Stored items:
◇ ◇ ◇ ◇ ◇

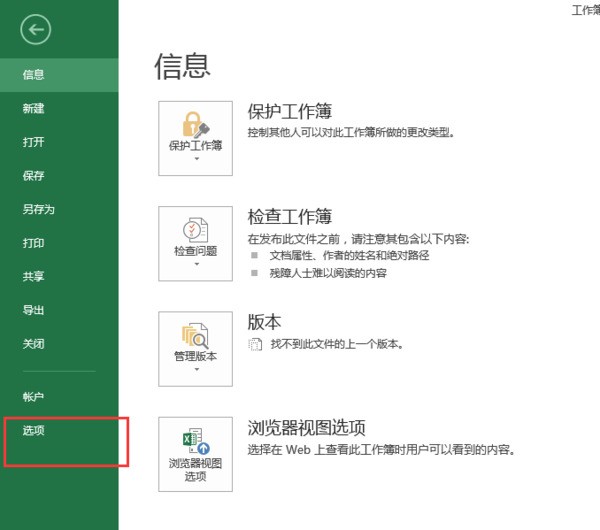Select 另存为 in the sidebar
The height and width of the screenshot is (530, 600).
pos(38,209)
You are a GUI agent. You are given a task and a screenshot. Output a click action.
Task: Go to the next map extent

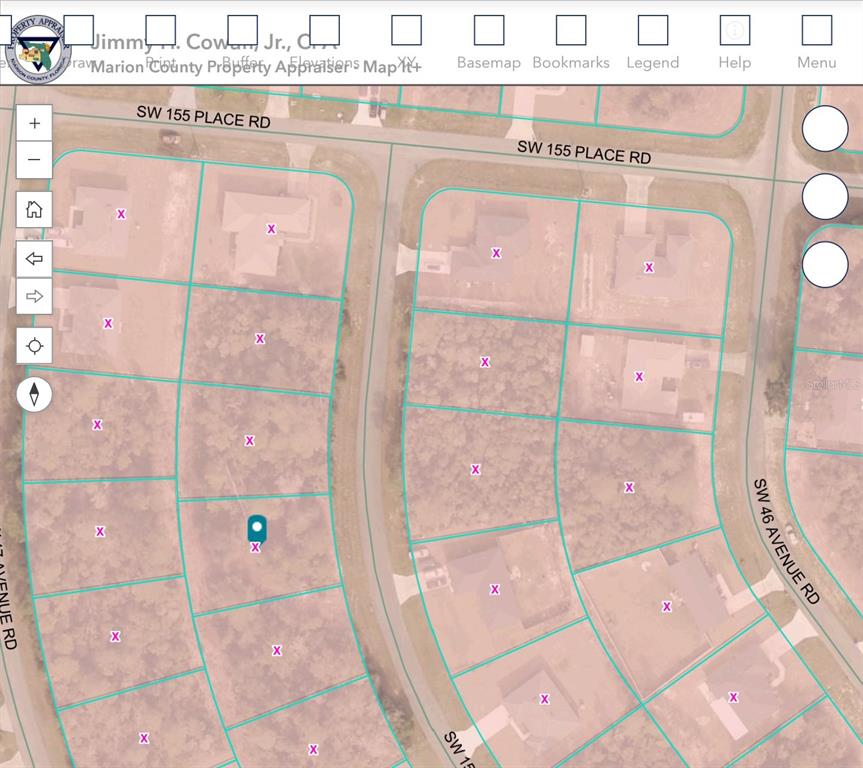(x=35, y=296)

◇ ◇ ◇ ◇ ◇

WHAT IS EXPECTED.
Transcribe the lines that run from the line bearing "You are a GUI" through the last line of the data. Keep the wording exact and leave out every picture.

OUTPUT.
You are a GUI agent. You are given a task and a screenshot. Output a click action.
Task: Go to the next map extent

(x=35, y=296)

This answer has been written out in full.